Angle features are more critical than distance features, with tangent space and Euclidean space angles serving as complementary properties.
Self-attention modules facilitate a more uniform feature distribution.

Highlights & Insights¶

Outperforming Non-Rotation-Invariant Methods for the First Time: It is demonstrated that rotation-invariant features do not have to come at the expense of accuracy.
Local Triangular Surface Construction: Captures local geometric structures more effectively compared to point-wise operations.
Completeness of RISP: The 14-dimensional features completely describe the double-triangle structure; adding more features does not further improve performance.
Self-attention enables weight redistribution, enhancing feature efficacy.

Limitations & Future Work¶

Relatively large parameter size (14M vs. 0.4M for RIConv++), leading to a certain decrease in inference speed.
The quality of normal vector estimation affects classification accuracy (w/o normal is 0.4% lower than w/ normal).
There is still room for improvement regarding fine-grained classification.

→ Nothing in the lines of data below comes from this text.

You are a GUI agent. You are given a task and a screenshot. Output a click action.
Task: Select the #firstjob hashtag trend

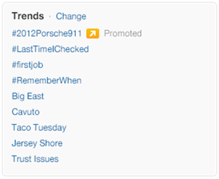click(27, 65)
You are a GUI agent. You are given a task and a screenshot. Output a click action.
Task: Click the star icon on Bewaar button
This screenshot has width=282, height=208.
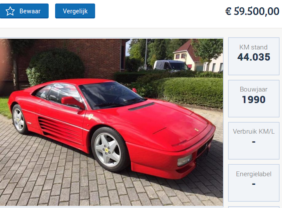[10, 11]
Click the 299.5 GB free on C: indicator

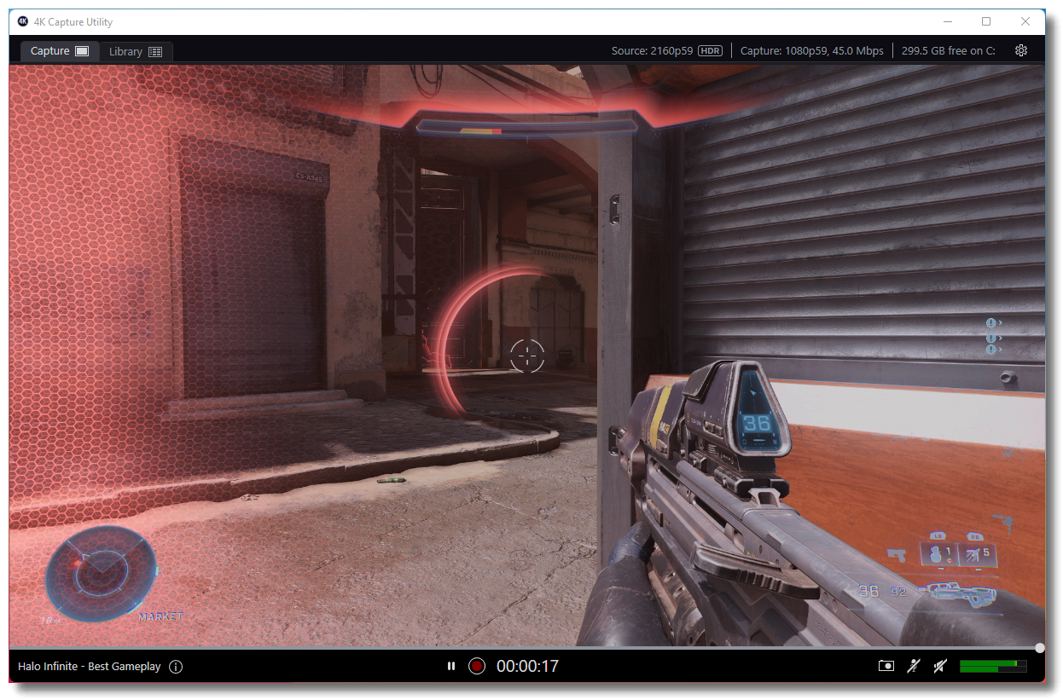click(x=948, y=50)
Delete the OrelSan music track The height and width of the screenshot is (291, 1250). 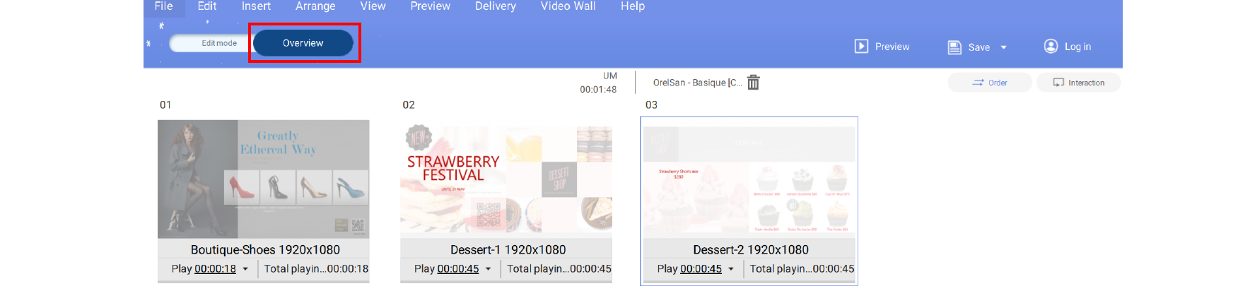pyautogui.click(x=754, y=83)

RIConv only considers local features, leading to diminished accuracy.
GCAConv employs LRF, but LRF is inherently unstable.
Insight: Transitioning from point-wise operations to surface-wise representation is a promising path for enhancing 3D feature representation.

Rating¶

Novelty: ★★★★★ The local triangular surface and RISP feature designs are ingenious, breaking the performance ceiling of rotation invariance for the first time.
Practicality: ★★★★☆ Rotation invariance is highly important for robotics and autonomous driving scenarios.
Experimental Quality: ★★★★★ Comprehensive validation on multiple datasets with detailed ablation studies.